- Given information:
--- START ---

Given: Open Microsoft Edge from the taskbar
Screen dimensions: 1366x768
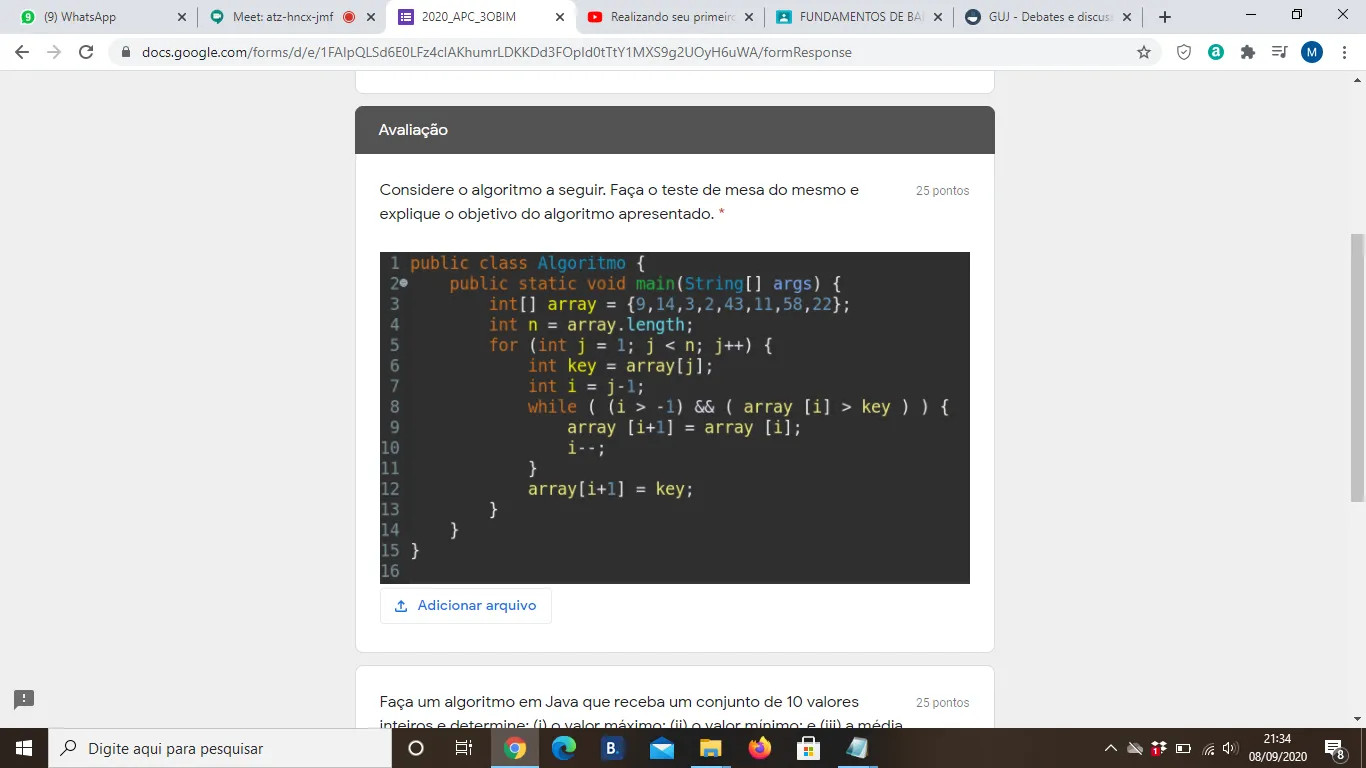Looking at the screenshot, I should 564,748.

--- END ---
--- START ---

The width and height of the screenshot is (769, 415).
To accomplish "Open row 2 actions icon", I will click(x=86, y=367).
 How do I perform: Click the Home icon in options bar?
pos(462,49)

--- END ---
--- START ---

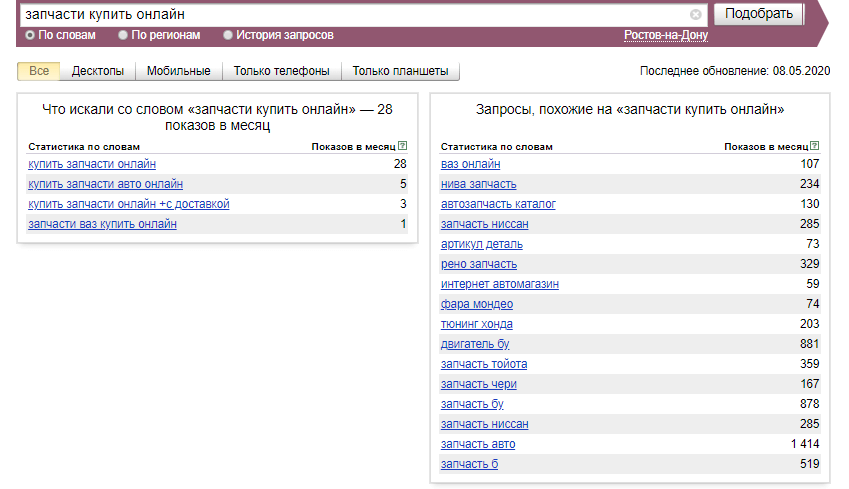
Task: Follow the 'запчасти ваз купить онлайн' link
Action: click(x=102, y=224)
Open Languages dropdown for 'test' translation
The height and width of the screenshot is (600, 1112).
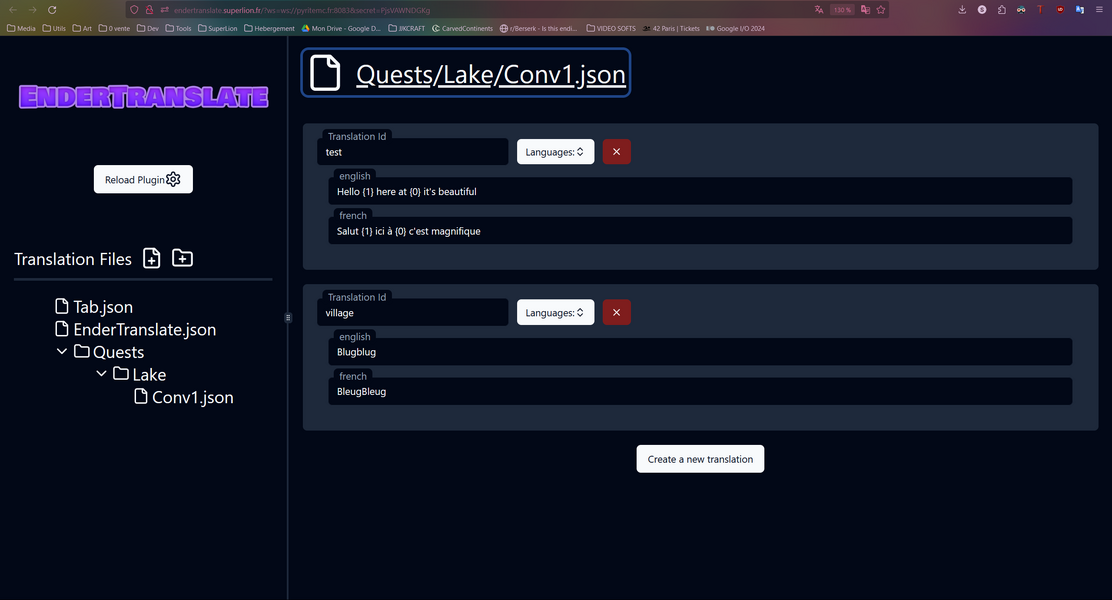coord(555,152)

--- END ---

- Assigned task: Whenever the word "Open" shows up in a line, that line counts. Say how many lines of the data count, giving the number alone.

- Solution: 3